Saved entries:
*-*-*

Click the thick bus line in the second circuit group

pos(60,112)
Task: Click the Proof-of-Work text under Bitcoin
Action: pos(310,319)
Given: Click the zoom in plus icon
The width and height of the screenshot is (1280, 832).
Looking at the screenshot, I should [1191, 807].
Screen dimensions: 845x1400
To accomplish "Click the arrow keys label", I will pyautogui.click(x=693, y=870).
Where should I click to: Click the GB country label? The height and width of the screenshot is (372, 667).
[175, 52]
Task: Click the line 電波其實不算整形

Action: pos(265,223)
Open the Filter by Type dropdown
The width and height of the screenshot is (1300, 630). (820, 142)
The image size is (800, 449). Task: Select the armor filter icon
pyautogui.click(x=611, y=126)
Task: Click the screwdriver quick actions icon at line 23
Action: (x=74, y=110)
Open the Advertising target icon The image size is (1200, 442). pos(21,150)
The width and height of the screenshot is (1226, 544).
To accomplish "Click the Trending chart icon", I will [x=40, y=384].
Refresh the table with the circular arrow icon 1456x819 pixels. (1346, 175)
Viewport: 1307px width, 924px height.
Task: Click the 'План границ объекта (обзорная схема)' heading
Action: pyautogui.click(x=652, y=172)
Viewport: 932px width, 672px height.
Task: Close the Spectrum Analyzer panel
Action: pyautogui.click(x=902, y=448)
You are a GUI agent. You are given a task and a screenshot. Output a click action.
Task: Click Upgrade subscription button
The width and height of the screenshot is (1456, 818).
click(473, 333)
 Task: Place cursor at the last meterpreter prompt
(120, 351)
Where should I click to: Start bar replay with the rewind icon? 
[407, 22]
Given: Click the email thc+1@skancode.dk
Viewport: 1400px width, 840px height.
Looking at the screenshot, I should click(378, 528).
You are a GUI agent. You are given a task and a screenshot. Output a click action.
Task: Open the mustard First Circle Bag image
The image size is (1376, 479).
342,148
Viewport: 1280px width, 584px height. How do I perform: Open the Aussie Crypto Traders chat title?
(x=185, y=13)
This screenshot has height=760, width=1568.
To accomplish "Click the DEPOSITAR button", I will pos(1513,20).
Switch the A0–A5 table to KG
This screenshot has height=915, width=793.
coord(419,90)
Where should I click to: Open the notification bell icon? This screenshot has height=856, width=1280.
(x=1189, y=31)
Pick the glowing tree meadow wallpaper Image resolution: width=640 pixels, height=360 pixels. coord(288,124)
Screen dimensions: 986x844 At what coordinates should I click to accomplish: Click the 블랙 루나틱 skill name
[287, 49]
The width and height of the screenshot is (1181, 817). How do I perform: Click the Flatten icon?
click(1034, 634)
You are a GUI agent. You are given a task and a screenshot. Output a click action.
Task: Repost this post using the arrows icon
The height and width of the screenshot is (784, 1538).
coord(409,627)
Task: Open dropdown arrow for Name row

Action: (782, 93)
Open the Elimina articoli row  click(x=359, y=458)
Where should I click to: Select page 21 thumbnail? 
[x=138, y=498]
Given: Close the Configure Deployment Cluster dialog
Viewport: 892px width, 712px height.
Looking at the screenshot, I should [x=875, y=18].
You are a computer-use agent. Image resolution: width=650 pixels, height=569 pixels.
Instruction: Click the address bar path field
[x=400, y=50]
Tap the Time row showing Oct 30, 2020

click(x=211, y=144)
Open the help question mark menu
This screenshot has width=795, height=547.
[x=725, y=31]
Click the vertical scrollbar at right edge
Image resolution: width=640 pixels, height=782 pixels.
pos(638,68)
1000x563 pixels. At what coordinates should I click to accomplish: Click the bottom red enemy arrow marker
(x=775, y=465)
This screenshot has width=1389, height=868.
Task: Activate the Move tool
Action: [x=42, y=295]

*-*-*

Print the records above exactly as they appear.

Click the thick bus line in the second circuit group

pos(60,112)
Task: Click the Proof-of-Work text under Bitcoin
Action: pos(310,319)
Given: Click the zoom in plus icon
The width and height of the screenshot is (1280, 832).
Looking at the screenshot, I should [1191, 807].
Screen dimensions: 845x1400
To accomplish "Click the arrow keys label", I will pyautogui.click(x=693, y=870).
Where should I click to: Click the GB country label? The height and width of the screenshot is (372, 667).
[175, 52]
Task: Click the line 電波其實不算整形

Action: pos(265,223)
Open the Filter by Type dropdown
The width and height of the screenshot is (1300, 630). (820, 142)
The image size is (800, 449). Task: Select the armor filter icon
pyautogui.click(x=611, y=126)
Task: Click the screwdriver quick actions icon at line 23
Action: (x=74, y=110)
Open the Advertising target icon The image size is (1200, 442). pos(21,150)
The width and height of the screenshot is (1226, 544).
To accomplish "Click the Trending chart icon", I will [x=40, y=384].
Refresh the table with the circular arrow icon 1456x819 pixels. (1346, 175)
Viewport: 1307px width, 924px height.
Task: Click the 'План границ объекта (обзорная схема)' heading
Action: pyautogui.click(x=652, y=172)
Viewport: 932px width, 672px height.
Task: Close the Spectrum Analyzer panel
Action: pyautogui.click(x=902, y=448)
You are a GUI agent. You are given a task and a screenshot. Output a click action.
Task: Click Upgrade subscription button
The width and height of the screenshot is (1456, 818).
click(473, 333)
 Task: Place cursor at the last meterpreter prompt
(120, 351)
Where should I click to: Start bar replay with the rewind icon? 
[407, 22]
Given: Click the email thc+1@skancode.dk
Viewport: 1400px width, 840px height.
Looking at the screenshot, I should click(378, 528).
You are a GUI agent. You are given a task and a screenshot. Output a click action.
Task: Open the mustard First Circle Bag image
The image size is (1376, 479).
342,148
Viewport: 1280px width, 584px height. How do I perform: Open the Aussie Crypto Traders chat title?
(x=185, y=13)
This screenshot has height=760, width=1568.
To accomplish "Click the DEPOSITAR button", I will pos(1513,20).
Switch the A0–A5 table to KG
This screenshot has height=915, width=793.
coord(419,90)
Where should I click to: Open the notification bell icon? This screenshot has height=856, width=1280.
(x=1189, y=31)
Pick the glowing tree meadow wallpaper Image resolution: width=640 pixels, height=360 pixels. coord(288,124)
Screen dimensions: 986x844 At what coordinates should I click to accomplish: Click the 블랙 루나틱 skill name
[287, 49]
The width and height of the screenshot is (1181, 817). How do I perform: Click the Flatten icon?
click(1034, 634)
You are a GUI agent. You are given a task and a screenshot. Output a click action.
Task: Repost this post using the arrows icon
The height and width of the screenshot is (784, 1538).
coord(409,627)
Task: Open dropdown arrow for Name row

Action: (782, 93)
Open the Elimina articoli row  click(x=359, y=458)
Where should I click to: Select page 21 thumbnail? 
[x=138, y=498]
Given: Close the Configure Deployment Cluster dialog
Viewport: 892px width, 712px height.
Looking at the screenshot, I should [x=875, y=18].
You are a computer-use agent. Image resolution: width=650 pixels, height=569 pixels.
Instruction: Click the address bar path field
[x=400, y=50]
Tap the Time row showing Oct 30, 2020

click(x=211, y=144)
Open the help question mark menu
This screenshot has width=795, height=547.
[x=725, y=31]
Click the vertical scrollbar at right edge
Image resolution: width=640 pixels, height=782 pixels.
pos(638,68)
1000x563 pixels. At what coordinates should I click to accomplish: Click the bottom red enemy arrow marker
(x=775, y=465)
This screenshot has width=1389, height=868.
Task: Activate the Move tool
Action: [x=42, y=295]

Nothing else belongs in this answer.